No final de maio, o ministro revelou à comissão parlamentar de Economia, Inovação e Obras Públicas que o “oleoduto vai ser construído, aproveitando a conduta do Alviela, da EPAL, que passa tangente ao grande armazém da CLC [em Aveiras] e vai até dois a três quilómetros do aeroporto. Esta conduta de água está neste momento a ser desativada”. De acordo com o governante, a obra estará construída até ao final do primeiro semestre de 2021.

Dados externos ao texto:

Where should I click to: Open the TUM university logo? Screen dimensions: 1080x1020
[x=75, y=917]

"A CLC, consórcio em que a Galp participa, já manifestou formalmente ao Governo a sua intenção em construir um oleoduto de transporte para ligação ao aeroporto de Lisboa.”

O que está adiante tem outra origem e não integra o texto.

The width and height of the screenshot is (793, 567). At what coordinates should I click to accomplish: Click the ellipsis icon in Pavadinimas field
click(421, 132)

Fonte oficial da Galp Energia

A solução proposta pela CLC ao Executivo estará por estes dias em fase de avaliação, tendo o Ministério do Ambiente e da Transição Energética (MATE) referido ao ECO que ainda espera por um relatório da Entidade Reguladora dos Serviços Energéticos (ERSE) sobre o projeto que está em cima da mesa.

A construção de este oleoduto a ligar Aveiras e o aeroporto de Lisboa é um projeto antigo que nunca avançou por nunca se ter deixado de considerar o aeroporto de Lisboa uma infraestrutura que seria desativada com o lançamento de um novo aeroporto na região. Recentemente, porém, o tema ganhou nova importância depois da greve convocada pelos motoristas de matérias perigosas ter secado em poucas horas as reservas da Portela.

O Parque de Armazenagem de Combustíveis, detido pela CLC, destina-se à receção através de um oleoduto com 147 quilómetros de combustíveis líquidos e gases de petróleo vindos da Refinaria de Sines que são armazenados e posteriormente expedidos. É a partir deste Parque que a CLC abastece toda a zona centro do país, incluindo a área metropolitana de Lisboa e o aeroporto da Portela.

Segundo números avançados ainda durante a greve do Sindicato Nacional de Matérias Perigosas, diariamente saem cerca de 180 camiões-cisterna de Aveiras para abastecer as necessidades de consumo de jet fuel das companhias aéreas que utilizam o aeroporto Humberto Delgado.